> **TO DO**
If a line in the entries below includes "computer", show that line.

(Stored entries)
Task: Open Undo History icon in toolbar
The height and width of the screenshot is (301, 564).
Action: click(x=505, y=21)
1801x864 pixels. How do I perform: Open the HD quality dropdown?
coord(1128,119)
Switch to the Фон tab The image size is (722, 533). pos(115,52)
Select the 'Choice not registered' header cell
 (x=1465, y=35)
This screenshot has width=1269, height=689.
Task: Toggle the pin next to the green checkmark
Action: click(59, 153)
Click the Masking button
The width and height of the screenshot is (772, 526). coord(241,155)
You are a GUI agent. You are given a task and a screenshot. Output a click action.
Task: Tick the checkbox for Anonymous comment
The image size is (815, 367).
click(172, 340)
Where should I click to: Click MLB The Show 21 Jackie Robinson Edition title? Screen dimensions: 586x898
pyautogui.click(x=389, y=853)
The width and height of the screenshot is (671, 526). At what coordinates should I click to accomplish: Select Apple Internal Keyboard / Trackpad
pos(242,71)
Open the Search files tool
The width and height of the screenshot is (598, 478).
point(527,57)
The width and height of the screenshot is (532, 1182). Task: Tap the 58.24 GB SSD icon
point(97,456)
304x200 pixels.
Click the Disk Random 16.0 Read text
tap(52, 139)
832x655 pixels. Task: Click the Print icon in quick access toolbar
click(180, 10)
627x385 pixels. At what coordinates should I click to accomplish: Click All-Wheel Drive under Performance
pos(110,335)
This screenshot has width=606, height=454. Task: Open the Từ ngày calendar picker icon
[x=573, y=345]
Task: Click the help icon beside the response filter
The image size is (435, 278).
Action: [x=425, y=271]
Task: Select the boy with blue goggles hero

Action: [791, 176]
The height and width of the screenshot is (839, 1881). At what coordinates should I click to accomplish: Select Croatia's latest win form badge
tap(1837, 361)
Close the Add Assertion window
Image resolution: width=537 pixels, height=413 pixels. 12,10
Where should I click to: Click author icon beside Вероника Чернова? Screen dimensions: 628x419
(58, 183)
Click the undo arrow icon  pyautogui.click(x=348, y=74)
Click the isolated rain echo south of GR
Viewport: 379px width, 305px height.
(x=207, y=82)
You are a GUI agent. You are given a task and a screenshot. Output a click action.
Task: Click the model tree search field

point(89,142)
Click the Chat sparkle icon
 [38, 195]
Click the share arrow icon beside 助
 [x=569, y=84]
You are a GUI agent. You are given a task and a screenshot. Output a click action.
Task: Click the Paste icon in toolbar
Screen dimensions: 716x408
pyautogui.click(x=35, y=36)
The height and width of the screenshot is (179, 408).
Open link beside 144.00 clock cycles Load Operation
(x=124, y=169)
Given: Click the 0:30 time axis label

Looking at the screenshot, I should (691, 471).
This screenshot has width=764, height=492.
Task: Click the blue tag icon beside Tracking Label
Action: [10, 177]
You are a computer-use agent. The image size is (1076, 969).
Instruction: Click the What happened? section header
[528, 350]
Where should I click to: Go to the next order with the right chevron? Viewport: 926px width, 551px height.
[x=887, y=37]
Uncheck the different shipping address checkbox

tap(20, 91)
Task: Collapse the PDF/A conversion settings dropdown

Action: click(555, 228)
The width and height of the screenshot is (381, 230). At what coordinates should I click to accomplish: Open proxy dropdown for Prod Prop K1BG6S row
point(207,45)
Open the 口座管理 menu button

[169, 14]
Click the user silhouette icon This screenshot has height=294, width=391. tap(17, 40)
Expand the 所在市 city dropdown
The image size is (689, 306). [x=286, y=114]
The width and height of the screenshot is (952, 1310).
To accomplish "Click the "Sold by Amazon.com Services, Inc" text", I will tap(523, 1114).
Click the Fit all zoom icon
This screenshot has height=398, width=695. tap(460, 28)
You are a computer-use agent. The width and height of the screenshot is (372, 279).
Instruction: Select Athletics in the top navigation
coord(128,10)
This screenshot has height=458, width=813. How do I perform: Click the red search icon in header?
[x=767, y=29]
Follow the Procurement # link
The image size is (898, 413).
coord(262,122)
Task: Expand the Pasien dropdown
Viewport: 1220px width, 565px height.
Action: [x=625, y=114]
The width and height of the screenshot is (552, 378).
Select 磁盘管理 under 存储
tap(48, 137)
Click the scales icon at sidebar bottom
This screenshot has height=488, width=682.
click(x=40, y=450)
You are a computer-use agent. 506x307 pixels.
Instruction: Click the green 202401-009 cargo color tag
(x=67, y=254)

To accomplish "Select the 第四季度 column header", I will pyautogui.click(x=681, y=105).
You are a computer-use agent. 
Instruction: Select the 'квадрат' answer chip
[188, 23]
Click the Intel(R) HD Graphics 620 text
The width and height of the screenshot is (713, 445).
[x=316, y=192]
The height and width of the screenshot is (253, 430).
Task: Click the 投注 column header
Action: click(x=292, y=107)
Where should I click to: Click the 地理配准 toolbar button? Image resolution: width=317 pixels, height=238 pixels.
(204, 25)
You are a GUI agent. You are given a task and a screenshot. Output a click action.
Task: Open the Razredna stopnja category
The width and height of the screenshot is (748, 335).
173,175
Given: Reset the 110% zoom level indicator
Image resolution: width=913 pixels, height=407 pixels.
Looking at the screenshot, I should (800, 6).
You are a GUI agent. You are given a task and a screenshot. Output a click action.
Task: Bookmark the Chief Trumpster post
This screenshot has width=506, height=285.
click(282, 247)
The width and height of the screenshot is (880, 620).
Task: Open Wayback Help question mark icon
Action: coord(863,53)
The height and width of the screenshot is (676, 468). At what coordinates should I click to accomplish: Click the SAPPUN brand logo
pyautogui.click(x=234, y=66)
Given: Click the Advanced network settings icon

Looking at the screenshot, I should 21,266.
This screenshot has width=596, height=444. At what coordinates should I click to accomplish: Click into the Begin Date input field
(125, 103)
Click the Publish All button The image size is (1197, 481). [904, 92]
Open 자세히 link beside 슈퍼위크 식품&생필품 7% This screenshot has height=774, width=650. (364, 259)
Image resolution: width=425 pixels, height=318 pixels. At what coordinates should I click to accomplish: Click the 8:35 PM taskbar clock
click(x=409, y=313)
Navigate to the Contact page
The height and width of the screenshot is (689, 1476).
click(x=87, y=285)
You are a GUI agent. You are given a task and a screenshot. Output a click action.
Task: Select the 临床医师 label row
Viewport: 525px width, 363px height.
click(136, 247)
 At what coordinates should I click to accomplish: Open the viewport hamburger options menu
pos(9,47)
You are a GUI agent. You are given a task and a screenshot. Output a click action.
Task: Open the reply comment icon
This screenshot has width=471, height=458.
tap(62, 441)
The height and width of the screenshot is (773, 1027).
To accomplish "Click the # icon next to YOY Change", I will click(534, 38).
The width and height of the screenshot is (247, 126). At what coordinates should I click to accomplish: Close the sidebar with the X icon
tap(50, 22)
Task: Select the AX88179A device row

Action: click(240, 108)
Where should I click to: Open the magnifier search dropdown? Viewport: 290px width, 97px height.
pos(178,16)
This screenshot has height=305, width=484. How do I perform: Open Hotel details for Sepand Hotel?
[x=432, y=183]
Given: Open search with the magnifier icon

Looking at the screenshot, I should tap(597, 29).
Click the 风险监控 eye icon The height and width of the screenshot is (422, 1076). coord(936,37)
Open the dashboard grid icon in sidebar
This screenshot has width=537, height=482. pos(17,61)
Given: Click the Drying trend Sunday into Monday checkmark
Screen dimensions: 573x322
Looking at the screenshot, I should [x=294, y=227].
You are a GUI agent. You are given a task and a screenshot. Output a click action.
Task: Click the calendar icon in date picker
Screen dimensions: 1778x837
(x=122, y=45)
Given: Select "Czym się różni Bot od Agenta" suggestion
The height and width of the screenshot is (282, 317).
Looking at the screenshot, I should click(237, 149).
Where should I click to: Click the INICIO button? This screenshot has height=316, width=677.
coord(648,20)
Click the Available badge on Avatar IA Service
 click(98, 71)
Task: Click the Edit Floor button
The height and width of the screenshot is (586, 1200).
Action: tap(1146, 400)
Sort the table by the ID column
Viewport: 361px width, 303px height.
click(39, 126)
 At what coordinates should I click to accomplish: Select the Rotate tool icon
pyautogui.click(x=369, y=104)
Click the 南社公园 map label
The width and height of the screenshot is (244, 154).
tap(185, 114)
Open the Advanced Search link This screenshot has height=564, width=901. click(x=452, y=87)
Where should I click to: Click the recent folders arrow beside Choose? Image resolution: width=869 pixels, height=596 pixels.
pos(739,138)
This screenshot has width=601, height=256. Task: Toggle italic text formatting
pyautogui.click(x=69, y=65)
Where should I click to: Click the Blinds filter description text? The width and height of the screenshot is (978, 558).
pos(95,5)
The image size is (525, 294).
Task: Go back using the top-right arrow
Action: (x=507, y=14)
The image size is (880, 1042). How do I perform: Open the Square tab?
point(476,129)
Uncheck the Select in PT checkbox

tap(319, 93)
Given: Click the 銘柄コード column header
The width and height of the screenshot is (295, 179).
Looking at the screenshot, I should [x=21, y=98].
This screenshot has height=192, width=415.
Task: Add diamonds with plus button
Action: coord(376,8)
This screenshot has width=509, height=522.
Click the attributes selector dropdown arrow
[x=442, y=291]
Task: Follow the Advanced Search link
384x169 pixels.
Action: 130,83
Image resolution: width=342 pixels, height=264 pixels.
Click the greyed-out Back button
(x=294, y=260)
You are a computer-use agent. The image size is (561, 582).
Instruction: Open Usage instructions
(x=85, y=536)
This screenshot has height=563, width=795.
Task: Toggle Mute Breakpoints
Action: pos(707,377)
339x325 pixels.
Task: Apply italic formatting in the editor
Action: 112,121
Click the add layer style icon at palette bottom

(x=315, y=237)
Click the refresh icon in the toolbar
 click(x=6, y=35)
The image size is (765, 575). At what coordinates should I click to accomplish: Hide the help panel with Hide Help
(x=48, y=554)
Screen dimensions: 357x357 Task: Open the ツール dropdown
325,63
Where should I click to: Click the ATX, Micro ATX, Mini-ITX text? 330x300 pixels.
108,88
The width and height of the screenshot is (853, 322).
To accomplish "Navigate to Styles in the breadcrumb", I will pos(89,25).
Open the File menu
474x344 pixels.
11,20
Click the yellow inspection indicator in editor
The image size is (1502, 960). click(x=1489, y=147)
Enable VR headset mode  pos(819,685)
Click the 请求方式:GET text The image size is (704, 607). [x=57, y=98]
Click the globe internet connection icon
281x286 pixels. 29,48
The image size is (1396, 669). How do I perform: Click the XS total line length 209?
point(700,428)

> **WRITTEN RESPONSE**
You are a computer-use agent. The image size is (1076, 969).
You are a computer-use agent. The width and height of the screenshot is (372, 279).
You are a computer-use agent. 506x307 pixels.
You are a computer-use agent. 
You are a computer-use agent. The image size is (561, 582).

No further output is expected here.